Even in her first year at Ryerson, Andrea Pestana could tell something was missing.
The third-year School of Performance student says that, while she enjoys her program, it became clear from the get-go that there was too much talent and not enough roles to go around.
So what’s an aspiring director to do? Create her own performance company, of course.
“One day we were just like sitting there, you know, talking about different things that we wanted to do. We had recently put on a show with another group, and we thought to ourselves, ‘that was good but it could have been better, we can do better.’”
And so Ghost Light Players, a Ryerson-based performance company, was born. Created by Pestana as well as classmates Emilie Trimbee and Scott Phyper, the group was made to offer opportunities to students interested in theatre – ones who might not be getting them otherwise.

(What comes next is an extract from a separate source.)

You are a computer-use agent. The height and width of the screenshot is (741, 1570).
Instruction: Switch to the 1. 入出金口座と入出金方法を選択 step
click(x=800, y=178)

“Community theatre sometimes has a bit of a bad rap for being like not very good, like the acting’s subpar, the sets are just like painted cardboard trees or something like that, but really it can and should be much more,” Pestana says. “I think theatre and the arts … that’s what really feeds the soul of the community, not just the individuals who participate in it but like the actual space, the community.”
Fast forward two and a half years later and Ghost Light Players has just finished its first production, Frank Wedekind’s Spring Awakening. Pestana says that, in keeping with their mandate, the performance was very much a multi-program effort. “It was really important for us to make sure that this wasn’t just another project for the theatre students,” she says.
The group has students from many different programs outside of the performing arts, including the business and engineering programs.
But, after finding a cast and crew by last October, the company was faced with another challenge – finding a theatre to perform in.
“There’s no way we’d be able to do it here on campus,” says Pestana. “There just aren’t the resources. The theatre school itself doesn’t even have enough studios to rehearse their shows as well as they would like sometimes.”
According to Daniella Altobelli, the public relations manager at the Ryerson Communication and Design Society (RCDS), this is a common complaint, and not just from theatre students.
“It has come up at different events and, I mean, it’s not only theatre spaces we’re lacking. I noticed that journalism students are lacking spaces, RTA students are lacking spaces, everybody’s sort of lacking space,” Altobelli says.
Enter the University of Toronto’s George Ignatieff Theatre, an intimate, 178-seat offering with a slight stage thrust. Exactly what Pestana was looking for. “If I had all the money in the world, I wouldn’t do it at the Princess of Wales because you need to be close,” she says. “It’s about the characters and how they develop and interact.”
Putting together the production did not come without challenges. When she first pitched the idea to the RCDS, which funds the group in part, they were worried about the mature subject matter of the play. Spring Awakening deals with topics like self-harm, mental illness and rape.
“When we were first getting approval to get this play they told us, ‘you can’t do it, pick something else, or else we won’t fund you,’” Pestana explains. “So my response was, ‘yes, they’re difficult themes, but all the more reason to talk about it and all the more reason to treat (them) as respectfully as possible.”
The number of students from different programs also made getting everyone together in a room very hard. Rehearsals began in October, but Pestana says that, before moving into the theatre, the group had only two rehearsals where the entire cast was present. “But (then) we had our dress (rehearsal) last night and it all just finally came together after two and a half years. It was crazy.”
What’s next for Ghost Light Players? Pestana says she’d like to explore collaborating with some other Ryerson-centric theatre groups, like the Ryerson Musical Theatre Company and the school’s community theatre group.
“I’d really like to do some more crossover work with them, like almost do like a Mirvish thing and sell like a subscription, pay this much up front and you get a ticket for all these shows,” she says. “I think it’s much more beneficial for us to be working together and to help each other grow than to think of ourselves as competition, which I don’t particularly see ourselves as because we offer such different experiences.”